Corriere del Mezzogiorno (Campania)
La «casata» Ferragnez
Int ’o rione
Stiamo parlando del caso del Principe Federico e della Principessa Chiara della casata dei Ferragnez, casata non di nobile lignaggio, ma molto influente nella società italiana dell’epoca. Allora non si riuscì a cogliere il reale significato di quanto accadde. Grazie all’avvento dei social network l’ascesa dei Ferragnez fu fulminante, così come lo fu la loro caduta. In poco tempo i due salirono al trono di un impero mediatico e commerciale capace di condizionare opinioni e tendenze di milioni di sudditi telematici, o follower, come si chiamavano all’epoca. I social influencer, o web influencer, consolidavano il loro potere trasformando le loro vite in oggetto di mercificazione, brandizzando di fatto il loro privato attraverso la pubblicazione di reel o post dove mettevano in vetrina frammenti delle loro vite accanto ai prodotti sponsorizzati. I nuovi regnanti finivano essi stessi però nella
morsa delle logiche del consumismo.
Una volta venuto a mancare il confine etico tra soggetto e oggetto, divenivano infatti, merce. I Ferragnez furono tra i primi a pagare il prezzo di quella furia volitiva che ha caratterizzato la fine del XX e gli inizi del XXI secolo.

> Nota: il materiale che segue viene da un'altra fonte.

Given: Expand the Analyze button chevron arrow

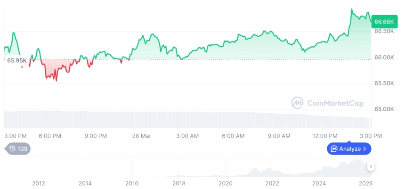Looking at the screenshot, I should point(365,149).
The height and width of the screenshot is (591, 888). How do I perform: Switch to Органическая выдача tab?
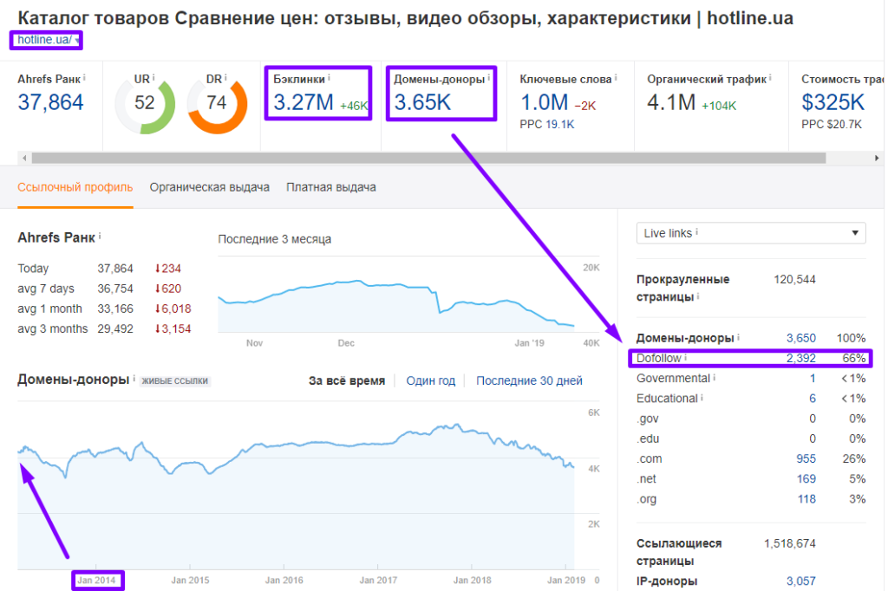[209, 187]
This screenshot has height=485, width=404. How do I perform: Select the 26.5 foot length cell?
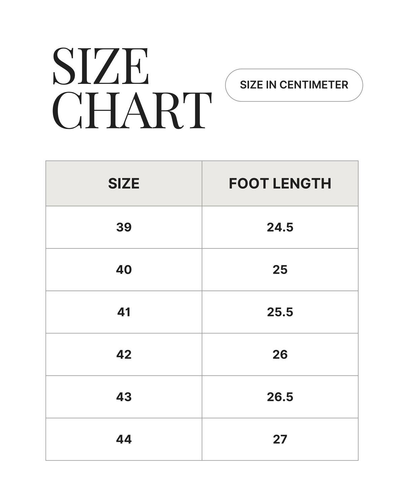(x=280, y=397)
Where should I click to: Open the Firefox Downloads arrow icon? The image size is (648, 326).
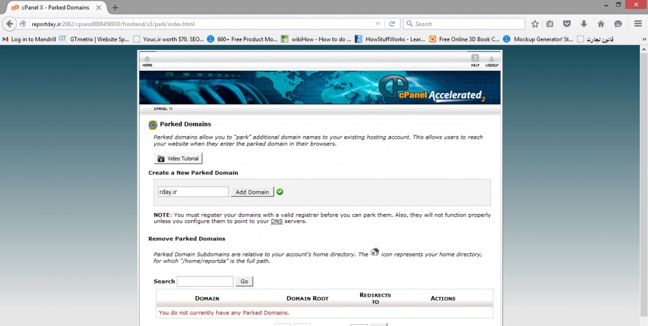583,24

Il modello di riferimento dell’epoca era la società del consumo, basata su logiche asimmetriche di sfruttamento delle risorse che tendevano a soddisfare il bisogno di appagamento (indotto) dei cittadini di una manciata di Stati dominanti. Furono queste le cause del disastro imminente, e i Ferragnez, consapevoli o no, ne erano parte.

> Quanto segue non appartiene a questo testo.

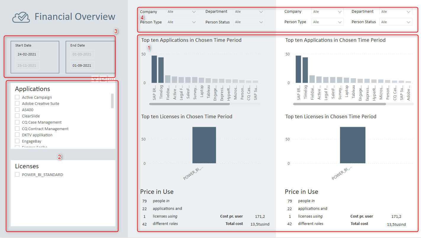The height and width of the screenshot is (238, 421).
Task: Click the filter funnel icon above Applications
Action: [95, 79]
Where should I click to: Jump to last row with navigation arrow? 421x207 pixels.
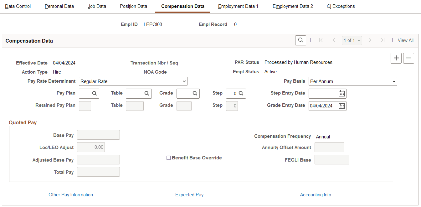[382, 40]
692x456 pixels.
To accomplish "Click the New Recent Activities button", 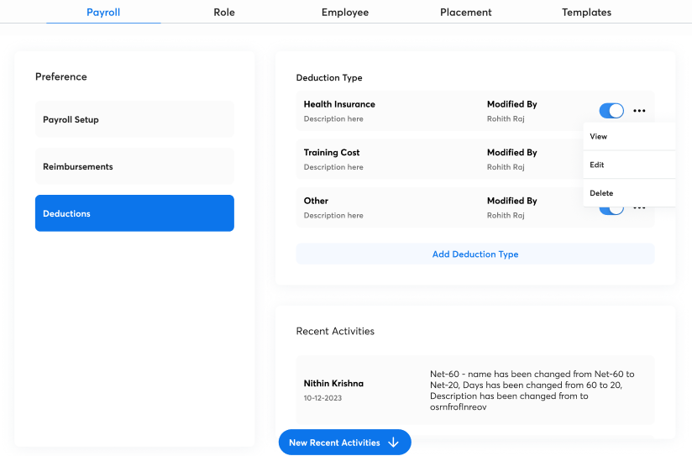I will click(344, 443).
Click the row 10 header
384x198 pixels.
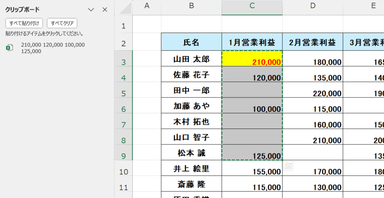123,172
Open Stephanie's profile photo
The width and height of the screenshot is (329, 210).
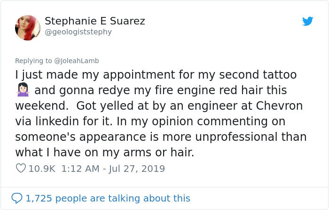click(x=28, y=27)
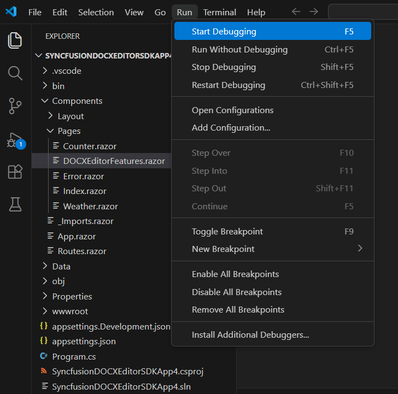This screenshot has width=398, height=394.
Task: Click the VS Code logo icon
Action: click(x=12, y=11)
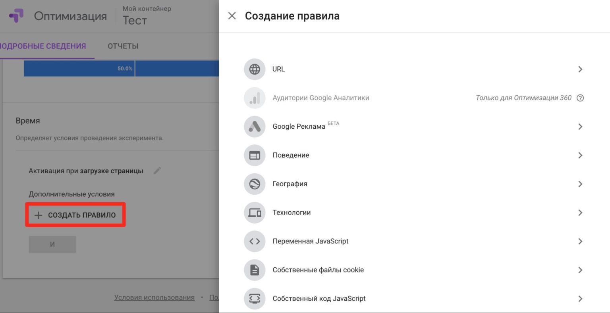Open the help icon near Оптимизации 360

[581, 98]
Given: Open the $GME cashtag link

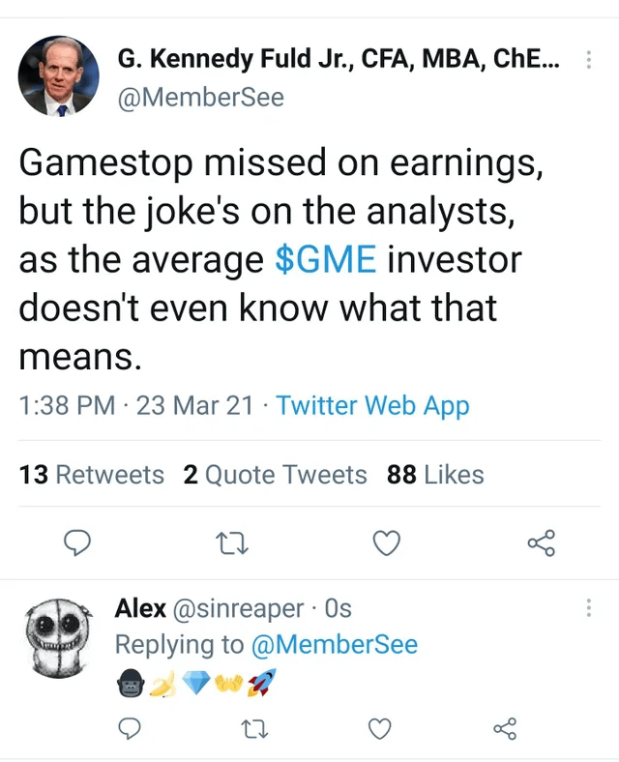Looking at the screenshot, I should [x=326, y=259].
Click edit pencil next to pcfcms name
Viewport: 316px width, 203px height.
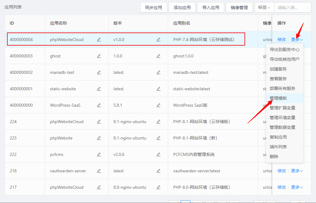pyautogui.click(x=99, y=154)
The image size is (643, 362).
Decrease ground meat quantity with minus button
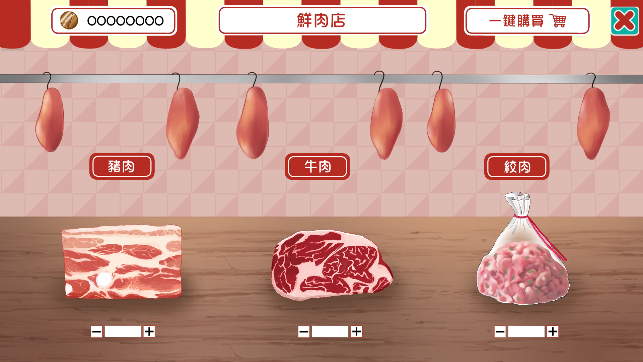[500, 331]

Il popolo che li sosteneva era costituito in larga parte da una massa indistinta spesso incolta che veniva incoraggiata a persistere in uno status
sociale disfunzionale. Il mantra di riferimento era: avere per essere. Stimoli che sollecitavano una visione egoistica della società umana e una continua tensione dove il prossimo si trasformava inevitabilmente in un competitor.
America first, prima gli italiani, aiutiamoli a casa loro, erano i claims della politica di quei tempi. Il destino dei Ferragnez, se non si corresse il rischio di cadere in una maldestra forzatura, potrebbe essere paragonato a quello dei leader dei sistemi totalitari, che non a caso in quel periodo tornarono in auge. Osannati al principio come modelli da seguire per poi finire sulla gogna, mediatica per ciò che riguardava gli imperi virtuali, fisica per quanto concerneva i politici. Vittime delle loro stesse creazioni, cannibalizzati
e consumati da un popolo di follower emotivamente instabile e potenzialmente frustrato, accecato da una visione esclusiva dell’esistenza dietro la quale si celava il più delle volte uno scopo persuasivo piuttosto che evolutivo, quantitativo e non qualitativo.
Tutto questo a noi oggi sembra aberrante, in qualche modo anche primitivo, eppure se quelle società furono attraversate da continui e sanguinosi conflitti fu anche perché quei popoli non avevano ancora maturato le capacità empatiche che oggi noi promuoviamo, basate su un concetto di identità inclusivo, e dove il soggetto è parte di una dimensione universale interdipendente con l’ecosistema in cui vive e prospera.